Your objective: Which lines in the records below contain the word "height"? Copy each of them.

Provided data START

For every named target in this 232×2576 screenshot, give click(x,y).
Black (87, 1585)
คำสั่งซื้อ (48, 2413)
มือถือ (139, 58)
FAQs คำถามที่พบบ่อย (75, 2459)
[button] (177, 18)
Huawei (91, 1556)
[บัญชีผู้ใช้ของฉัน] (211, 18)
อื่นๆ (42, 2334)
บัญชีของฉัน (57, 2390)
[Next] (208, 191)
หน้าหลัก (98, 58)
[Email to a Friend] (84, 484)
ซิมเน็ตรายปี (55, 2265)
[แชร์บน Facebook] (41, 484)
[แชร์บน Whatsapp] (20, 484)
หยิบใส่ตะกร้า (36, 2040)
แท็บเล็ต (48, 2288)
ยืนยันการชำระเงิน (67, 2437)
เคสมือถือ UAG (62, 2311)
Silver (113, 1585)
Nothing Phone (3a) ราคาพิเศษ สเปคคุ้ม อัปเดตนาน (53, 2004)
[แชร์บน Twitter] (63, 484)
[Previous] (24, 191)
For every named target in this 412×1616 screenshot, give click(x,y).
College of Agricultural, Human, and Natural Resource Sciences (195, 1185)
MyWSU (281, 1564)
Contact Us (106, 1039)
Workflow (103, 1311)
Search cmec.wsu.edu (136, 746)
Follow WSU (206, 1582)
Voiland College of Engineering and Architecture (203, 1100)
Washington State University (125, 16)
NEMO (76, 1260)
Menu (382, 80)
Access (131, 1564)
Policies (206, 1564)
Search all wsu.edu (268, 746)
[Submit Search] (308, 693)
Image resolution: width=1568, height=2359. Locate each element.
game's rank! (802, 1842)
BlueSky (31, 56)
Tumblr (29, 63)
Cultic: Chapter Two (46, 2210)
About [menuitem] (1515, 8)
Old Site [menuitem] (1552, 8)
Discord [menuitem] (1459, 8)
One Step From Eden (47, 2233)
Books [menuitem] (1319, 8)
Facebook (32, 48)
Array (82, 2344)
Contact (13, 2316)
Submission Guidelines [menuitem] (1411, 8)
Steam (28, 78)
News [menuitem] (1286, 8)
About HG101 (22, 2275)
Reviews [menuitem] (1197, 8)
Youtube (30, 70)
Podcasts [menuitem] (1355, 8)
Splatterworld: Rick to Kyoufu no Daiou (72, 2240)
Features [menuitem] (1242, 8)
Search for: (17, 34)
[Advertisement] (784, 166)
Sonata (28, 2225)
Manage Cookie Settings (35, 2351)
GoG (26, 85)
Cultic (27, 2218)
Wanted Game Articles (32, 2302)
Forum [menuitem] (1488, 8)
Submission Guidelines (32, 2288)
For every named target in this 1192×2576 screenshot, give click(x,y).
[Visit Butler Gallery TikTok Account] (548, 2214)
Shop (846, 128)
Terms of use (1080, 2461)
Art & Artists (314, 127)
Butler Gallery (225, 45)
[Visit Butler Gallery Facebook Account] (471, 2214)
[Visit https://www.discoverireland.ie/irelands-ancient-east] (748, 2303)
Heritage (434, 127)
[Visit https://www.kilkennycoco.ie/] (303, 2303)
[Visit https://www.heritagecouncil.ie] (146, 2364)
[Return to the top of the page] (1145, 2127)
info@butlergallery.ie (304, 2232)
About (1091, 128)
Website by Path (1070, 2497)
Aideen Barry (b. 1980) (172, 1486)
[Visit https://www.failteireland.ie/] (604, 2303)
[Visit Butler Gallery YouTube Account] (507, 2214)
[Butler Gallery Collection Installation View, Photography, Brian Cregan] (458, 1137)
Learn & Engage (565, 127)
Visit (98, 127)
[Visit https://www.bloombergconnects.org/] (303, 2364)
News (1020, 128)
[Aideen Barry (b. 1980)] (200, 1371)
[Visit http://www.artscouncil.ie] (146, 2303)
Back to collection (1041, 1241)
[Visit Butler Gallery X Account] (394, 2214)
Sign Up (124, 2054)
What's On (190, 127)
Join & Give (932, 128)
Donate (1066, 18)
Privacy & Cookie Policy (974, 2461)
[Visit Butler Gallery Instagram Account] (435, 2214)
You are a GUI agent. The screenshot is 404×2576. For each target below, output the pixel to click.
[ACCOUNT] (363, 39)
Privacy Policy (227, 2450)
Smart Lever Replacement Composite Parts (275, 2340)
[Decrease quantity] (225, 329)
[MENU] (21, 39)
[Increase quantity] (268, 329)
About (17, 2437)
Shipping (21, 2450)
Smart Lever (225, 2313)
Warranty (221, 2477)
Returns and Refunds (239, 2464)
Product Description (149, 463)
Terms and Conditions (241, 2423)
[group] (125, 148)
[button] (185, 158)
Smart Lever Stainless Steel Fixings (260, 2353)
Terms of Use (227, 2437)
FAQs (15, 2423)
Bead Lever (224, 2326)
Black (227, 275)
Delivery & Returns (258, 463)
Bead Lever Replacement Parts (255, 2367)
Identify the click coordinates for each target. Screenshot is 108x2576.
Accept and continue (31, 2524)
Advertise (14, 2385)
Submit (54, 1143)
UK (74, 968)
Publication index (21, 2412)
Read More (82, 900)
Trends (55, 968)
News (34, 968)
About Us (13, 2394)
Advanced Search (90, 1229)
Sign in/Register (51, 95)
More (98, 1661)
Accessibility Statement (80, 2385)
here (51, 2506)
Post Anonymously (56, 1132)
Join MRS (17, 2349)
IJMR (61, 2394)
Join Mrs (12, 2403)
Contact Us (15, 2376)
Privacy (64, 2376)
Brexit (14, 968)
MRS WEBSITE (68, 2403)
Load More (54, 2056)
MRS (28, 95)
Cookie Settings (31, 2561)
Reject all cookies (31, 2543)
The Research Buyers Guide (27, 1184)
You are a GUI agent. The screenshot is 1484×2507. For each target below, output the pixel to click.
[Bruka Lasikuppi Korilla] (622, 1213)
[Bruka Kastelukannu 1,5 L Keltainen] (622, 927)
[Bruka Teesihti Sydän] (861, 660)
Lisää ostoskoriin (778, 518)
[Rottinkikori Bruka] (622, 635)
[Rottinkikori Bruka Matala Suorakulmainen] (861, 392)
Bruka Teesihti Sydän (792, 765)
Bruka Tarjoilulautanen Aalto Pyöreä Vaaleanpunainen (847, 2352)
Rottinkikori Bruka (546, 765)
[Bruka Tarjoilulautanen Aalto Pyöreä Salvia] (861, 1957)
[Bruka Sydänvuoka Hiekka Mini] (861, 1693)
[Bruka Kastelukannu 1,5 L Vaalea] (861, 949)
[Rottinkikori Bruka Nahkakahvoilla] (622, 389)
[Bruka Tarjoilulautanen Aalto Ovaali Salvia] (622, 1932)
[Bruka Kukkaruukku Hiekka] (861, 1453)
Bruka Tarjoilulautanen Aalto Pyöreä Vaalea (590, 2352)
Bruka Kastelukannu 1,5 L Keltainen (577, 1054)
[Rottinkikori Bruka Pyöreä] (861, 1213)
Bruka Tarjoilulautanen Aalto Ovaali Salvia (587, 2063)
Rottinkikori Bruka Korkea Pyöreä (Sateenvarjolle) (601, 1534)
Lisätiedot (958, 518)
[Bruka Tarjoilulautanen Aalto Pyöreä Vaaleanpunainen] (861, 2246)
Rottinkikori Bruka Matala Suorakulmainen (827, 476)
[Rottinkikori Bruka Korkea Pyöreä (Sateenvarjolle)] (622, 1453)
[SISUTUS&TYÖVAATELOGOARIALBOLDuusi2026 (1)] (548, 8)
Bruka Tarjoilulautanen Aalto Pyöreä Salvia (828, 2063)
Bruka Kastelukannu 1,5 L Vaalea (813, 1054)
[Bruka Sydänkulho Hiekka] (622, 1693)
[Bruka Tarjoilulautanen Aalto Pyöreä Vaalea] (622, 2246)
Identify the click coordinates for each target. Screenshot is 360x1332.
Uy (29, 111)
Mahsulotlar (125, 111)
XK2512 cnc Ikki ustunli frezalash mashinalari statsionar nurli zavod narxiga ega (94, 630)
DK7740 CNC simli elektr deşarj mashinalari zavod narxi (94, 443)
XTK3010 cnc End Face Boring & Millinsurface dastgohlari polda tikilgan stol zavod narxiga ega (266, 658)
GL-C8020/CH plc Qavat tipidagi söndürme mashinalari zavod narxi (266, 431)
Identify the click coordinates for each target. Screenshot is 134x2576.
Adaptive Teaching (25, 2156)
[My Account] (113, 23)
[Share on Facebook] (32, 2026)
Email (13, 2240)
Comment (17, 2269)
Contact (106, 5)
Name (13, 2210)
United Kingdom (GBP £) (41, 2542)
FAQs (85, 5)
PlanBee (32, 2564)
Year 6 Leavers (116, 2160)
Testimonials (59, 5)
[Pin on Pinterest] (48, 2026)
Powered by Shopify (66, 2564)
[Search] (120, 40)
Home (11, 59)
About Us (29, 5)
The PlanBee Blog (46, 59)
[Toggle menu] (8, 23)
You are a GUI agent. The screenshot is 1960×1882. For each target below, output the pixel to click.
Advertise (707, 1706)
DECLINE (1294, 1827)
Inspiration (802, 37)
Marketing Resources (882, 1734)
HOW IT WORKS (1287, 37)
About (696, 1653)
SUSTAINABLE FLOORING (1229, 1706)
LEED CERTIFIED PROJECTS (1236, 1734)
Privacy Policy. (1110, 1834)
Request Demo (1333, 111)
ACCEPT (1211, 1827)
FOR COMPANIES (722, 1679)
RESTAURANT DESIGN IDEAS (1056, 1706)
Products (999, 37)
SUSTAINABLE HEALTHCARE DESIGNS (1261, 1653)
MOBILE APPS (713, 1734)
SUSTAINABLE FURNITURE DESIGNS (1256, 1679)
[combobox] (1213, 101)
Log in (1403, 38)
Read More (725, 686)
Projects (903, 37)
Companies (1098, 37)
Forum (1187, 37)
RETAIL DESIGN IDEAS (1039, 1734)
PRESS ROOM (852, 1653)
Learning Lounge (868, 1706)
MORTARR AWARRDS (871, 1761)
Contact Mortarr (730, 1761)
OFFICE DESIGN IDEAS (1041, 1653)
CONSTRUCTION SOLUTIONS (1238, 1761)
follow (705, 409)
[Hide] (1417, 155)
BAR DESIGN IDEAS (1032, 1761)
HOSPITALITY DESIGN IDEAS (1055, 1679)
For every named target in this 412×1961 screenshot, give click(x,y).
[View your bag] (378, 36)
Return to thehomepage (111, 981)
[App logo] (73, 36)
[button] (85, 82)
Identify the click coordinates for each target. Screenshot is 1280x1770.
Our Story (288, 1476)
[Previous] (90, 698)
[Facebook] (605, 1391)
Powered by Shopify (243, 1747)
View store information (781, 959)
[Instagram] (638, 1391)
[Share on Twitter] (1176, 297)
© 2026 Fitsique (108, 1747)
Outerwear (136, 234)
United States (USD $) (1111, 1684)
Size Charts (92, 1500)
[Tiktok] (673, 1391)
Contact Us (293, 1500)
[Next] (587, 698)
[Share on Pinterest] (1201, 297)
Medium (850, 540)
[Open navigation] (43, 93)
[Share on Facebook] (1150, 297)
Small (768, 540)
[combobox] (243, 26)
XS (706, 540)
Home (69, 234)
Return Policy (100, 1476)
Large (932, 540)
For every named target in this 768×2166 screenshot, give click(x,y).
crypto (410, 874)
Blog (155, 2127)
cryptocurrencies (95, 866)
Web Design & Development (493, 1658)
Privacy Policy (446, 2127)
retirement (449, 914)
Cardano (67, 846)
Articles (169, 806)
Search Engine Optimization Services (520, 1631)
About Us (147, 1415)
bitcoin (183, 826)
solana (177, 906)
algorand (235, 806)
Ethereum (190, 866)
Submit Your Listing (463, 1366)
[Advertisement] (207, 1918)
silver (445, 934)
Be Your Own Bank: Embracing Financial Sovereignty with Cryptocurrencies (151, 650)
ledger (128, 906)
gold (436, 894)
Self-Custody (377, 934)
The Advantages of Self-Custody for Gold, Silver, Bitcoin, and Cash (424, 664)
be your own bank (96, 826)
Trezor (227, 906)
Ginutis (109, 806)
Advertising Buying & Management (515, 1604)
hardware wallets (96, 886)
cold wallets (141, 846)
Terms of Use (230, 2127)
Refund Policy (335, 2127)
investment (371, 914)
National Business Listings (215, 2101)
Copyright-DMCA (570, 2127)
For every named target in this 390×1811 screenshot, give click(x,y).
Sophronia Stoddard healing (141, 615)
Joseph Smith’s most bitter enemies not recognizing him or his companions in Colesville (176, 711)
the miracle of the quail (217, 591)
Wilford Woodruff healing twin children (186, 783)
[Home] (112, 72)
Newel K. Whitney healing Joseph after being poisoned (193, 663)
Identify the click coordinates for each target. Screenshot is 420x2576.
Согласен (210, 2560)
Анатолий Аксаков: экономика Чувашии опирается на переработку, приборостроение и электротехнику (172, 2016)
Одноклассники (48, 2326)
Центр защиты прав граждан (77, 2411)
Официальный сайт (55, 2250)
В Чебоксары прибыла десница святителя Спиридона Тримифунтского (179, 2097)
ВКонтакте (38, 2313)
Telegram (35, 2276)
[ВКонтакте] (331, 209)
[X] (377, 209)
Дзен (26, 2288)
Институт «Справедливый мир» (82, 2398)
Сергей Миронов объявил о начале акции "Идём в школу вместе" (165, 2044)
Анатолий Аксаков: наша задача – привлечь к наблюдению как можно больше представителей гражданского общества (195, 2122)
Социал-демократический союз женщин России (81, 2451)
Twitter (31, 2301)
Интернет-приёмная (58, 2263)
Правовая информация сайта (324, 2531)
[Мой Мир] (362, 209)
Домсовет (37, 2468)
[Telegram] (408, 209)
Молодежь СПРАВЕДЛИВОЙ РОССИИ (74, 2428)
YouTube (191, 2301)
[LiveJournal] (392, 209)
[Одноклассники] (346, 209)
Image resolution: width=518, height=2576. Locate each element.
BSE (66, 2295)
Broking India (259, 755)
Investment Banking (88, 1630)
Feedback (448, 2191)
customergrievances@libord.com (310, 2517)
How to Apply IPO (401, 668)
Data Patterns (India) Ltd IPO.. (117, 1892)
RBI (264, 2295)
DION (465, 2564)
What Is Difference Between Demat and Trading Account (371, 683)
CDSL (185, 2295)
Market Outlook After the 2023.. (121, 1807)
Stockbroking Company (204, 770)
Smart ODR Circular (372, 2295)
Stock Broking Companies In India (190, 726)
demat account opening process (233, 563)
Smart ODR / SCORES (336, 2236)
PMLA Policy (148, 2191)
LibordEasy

Provided data END

Answer for this exercise:
Image resolution: width=1568, height=2359. Locate each element.
Image resolution: width=518, height=2576. Locate each element.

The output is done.